Mengapa? Kedua tujuan tersebut hakikatnya tidak mungkin bersatu. Sebab, dalam implementasinya, fungsi penyangga kebijakan sering kali lebih bersifat sekunder. Karena sifatnya sekunder, misi kebijakan yang bersifat sosial sering kali dijadikan kambing hitam kegagalan. Itulah sebabnya belakangan ini muncul keluhan terhadap kinerja Bulog. Bulog dinilai melalaikan tugas publik, bahkan dicap melenceng jauh dari tujuan pendiriannya. Sebaliknya, Bulog justru asyik-masyuk dengan bisnisnya, mengeruk rente dan komisi.

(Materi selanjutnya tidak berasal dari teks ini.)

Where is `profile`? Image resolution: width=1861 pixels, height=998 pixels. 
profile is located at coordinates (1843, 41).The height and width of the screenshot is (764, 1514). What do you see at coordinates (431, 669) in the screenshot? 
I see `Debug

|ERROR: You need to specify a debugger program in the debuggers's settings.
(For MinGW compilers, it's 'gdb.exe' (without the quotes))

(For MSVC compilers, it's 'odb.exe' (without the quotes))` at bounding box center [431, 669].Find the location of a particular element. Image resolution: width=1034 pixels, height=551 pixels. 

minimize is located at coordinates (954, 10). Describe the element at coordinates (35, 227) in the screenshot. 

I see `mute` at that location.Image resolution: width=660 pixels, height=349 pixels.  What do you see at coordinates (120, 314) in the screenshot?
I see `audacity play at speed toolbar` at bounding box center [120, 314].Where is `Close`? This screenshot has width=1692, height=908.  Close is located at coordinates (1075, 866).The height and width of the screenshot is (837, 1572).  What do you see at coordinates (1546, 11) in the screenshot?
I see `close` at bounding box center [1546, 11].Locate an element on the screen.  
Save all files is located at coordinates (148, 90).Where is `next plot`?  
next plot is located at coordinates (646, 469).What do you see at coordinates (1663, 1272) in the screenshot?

Transparansi yang belum sepenuhnya terinternalisasi dalam kultur organisasi membuat Bulog rawan korupsi dan moral hazard. Dengan kondisi semacam ini, Bulog tak hanya belum bisa menggeser citranya sebagai lembaga korup, tapi juga bisa terjerembap ke level death. Konsekuensinya, siapa saja yang menduduki posisi puncak di Bulog identik dengan--meminjam istilah Wakil Presiden Jusuf Kalla--duduk di kursi panas. Jika kurang lentur mengikuti permainan politik, duduk di kursi panas akan bisa berakhir di jeruji besi. Kursi panas itu telah menelan korban Widjanarko Puspoyo dan lima pejabat Bulog lainnya. Akankah Mustafa Abubakar, pengganti Widjanarko, lolos dari kursi panas?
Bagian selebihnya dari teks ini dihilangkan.